WASHINGTON (10/30/14)--Given that the Federal Open Market Committee (FOMC) said in the middle of 2013 that it was planning to retire its asset-purchase program, it was no surprise Wednesday when, at the conclusion of its two-day monetary policy meeting, the FOMC announced the program's official end.

Therefore, neither the announcement nor the actual termination of the quantitative easing program should have an effect on markets or the economy, according to Mike Schenk, vice president of economic and statistics for the Credit Union National Association.

"The fact that the economy has been growing and labor markets have been improving over most of the wind-down period is a good sign," Schenk told News Now.

But with the bond-buying program now a thing of the past, the Federal Reserve's monetary-policy making body must turn its attention to the short-term interest rates that it has kept near 0% for the past few years to help stimulate the economy.

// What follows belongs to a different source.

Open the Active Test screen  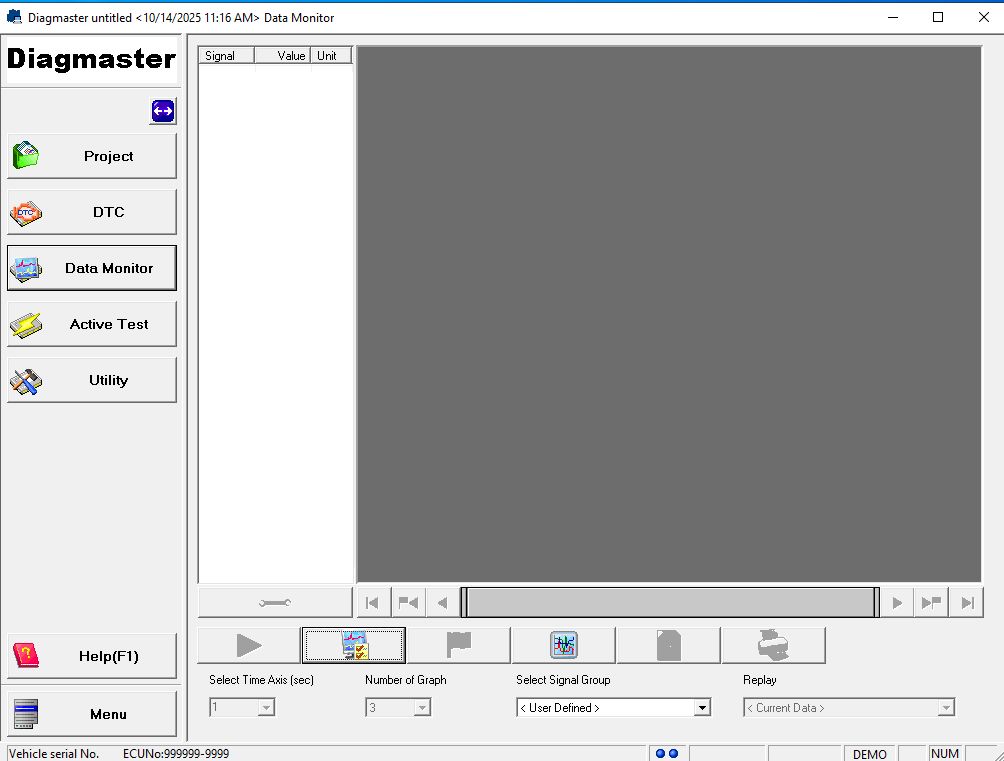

As the FOMC said in its policy statement that it does not anticipate it will raise short-term rates for a "considerable time" after the end of the purchase program, and potentially not even for some time after inflation and unemployment reach levels that align with the committee's longer-run goals, it seems there's concern among the Fed about the prospects for the economy.  

"The breadth of labor market recovery is not what the Fed would like it to be," Schenk said. "Wage gains have been fairly weak, and the housing market is recovering, but not robustly. That in addition to a weak Eurozone and obvious geopolitical uncertainties.

"With this as a backdrop, it's not surprising the Fed also stated its intention to keep its short-term interest rate target near zero for an extended period," Schenk said. "The Fed funds futures market reflects expectations of a first Fed move at a July 2015 FOMC meeting.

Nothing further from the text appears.